El compromiso de la Casa en este ámbito está dirigido a presentar siempre avances y mejoras en la gestión de los residuos, tanto en sus talleres como en sus boutiques y oficinas de todo el mundo. La tasa de recuperación de residuos es uno de sus indicadores clave, y está supervisada permanentemente por el departamento de calidad y medio ambiente de la Casa. En 2020, nuestros talleres consiguieron reciclar o reutilizar el 100 % de sus desechos de plásticos, el 100 % de sus desechos de papel o cartón, el 100 % de sus desechos de madera, el 100 % de sus desechos de metales y el 100 % de los recortes de tela de nuestros bolsos «Le Pliage». Equipos dedicados están formando asociaciones con varias organizaciones para desarrollar nuevas soluciones de reciclaje innovadoras. Con respecto al papel y los embalajes, Longchamp promueve el uso de materiales con certificación FSC, una etiqueta ecológica que garantiza una gestión sostenible de los bosques, el bienestar de los trabajadores forestales y la preservación de los derechos de las poblaciones indígenas.  Siempre que sea posible, la marca recicla materiales como los sobrantes de cuero, textiles, palés, cartón, plástico, papel, etc., para proporcionarles una segunda vida. Varios equipos de la Casa están estableciendo colaboraciones con varias organizaciones con el objetivo de desarrollar soluciones de reciclaje innovadoras.

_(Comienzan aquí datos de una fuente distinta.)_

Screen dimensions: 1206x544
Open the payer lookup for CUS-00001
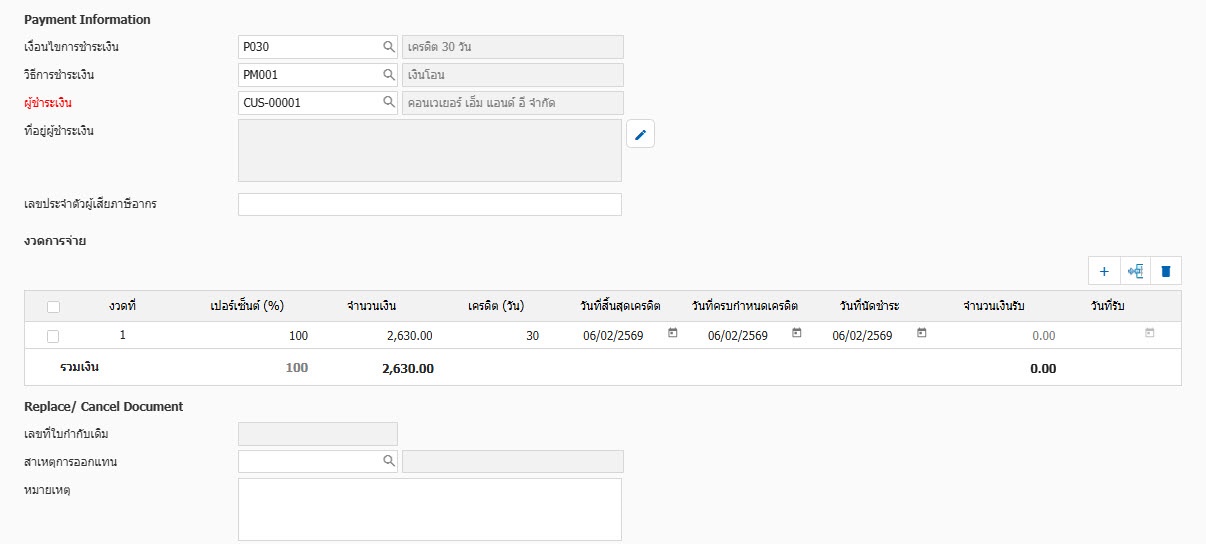coord(388,103)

Los equipos de desarrollo y producción también están investigando la utilización de materiales reciclados en las colecciones.

¿Cómo se compromete Longchamp a reducir su consumo de energía y sus emisiones de CO2?

Durante el proceso de creación desarrollado en el seno de sus talleres, Longchamp da prioridad a grandes cantidades de luz natural para limitar la necesidad de recurrir a la iluminación artificial y aplica soluciones innovadoras de aislamiento, calefacción y aire acondicionado para reducir su consumo de energía. En 2021, Longchamp ha renovado íntegramente los 8000 m2 de fachadas de sus talleres de Segré. El triple acristalamiento de las nuevas fachadas de alto rendimiento térmico también permiten la entrada de más luz natural. Todas las boutiques Longchamp, así como los talleres, están sustituyendo gradualmente la iluminación existente por la tecnología LED, que permite reducir el consumo de electricidad y genera menos calor. Para una empresa internacional como Longchamp, el transporte aéreo, tanto de personas como de mercancías, es una de las principales causas de las emisiones de gases de efecto invernadero. Para limitar su impacto, todos los colaboradores de Longchamp a lo largo y ancho del mundo han renunciado a realizar sus viajes en avión y han optado por el tren, ya que los trayectos pueden efectuarse en menos de 4 horas. Paralelamente, la Maison está desarrollando soluciones de teletrabajo y videoconferencia para limitar los desplazamientos. Para el transporte de sus mercancías, Longchamp apuesta por el transporte marítimo, la solución reconocida como la menos contaminante, y limita al máximo el uso del transporte aéreo. Para el transporte por carretera, la Maison recurre a proveedores de servicios concienciados con su impacto medioambiental y les da preferencia (vehículos híbridos, eléctricos y de gas natural). Desde su fundación, Longchamp ha otorgado gran importancia a la calidad arquitectónica y la integración paisajística de sus centros de producción. A lo largo de los años, se han plantado 12 500 árboles en los alrededores de nuestros talleres, hecho que contribuye a reducir aún más su huella de carbono. Los setos de boscaje típicos del paisaje del oeste de Francia, que favorecen la biodiversidad, se conservan y mantienen. Desde 2019, se han plantado 85 especies de árboles, incluido un tradicional vergel compuesto por árboles de tallo alto. En 2020, se incluirán colmenas para completar este plan medioambiental.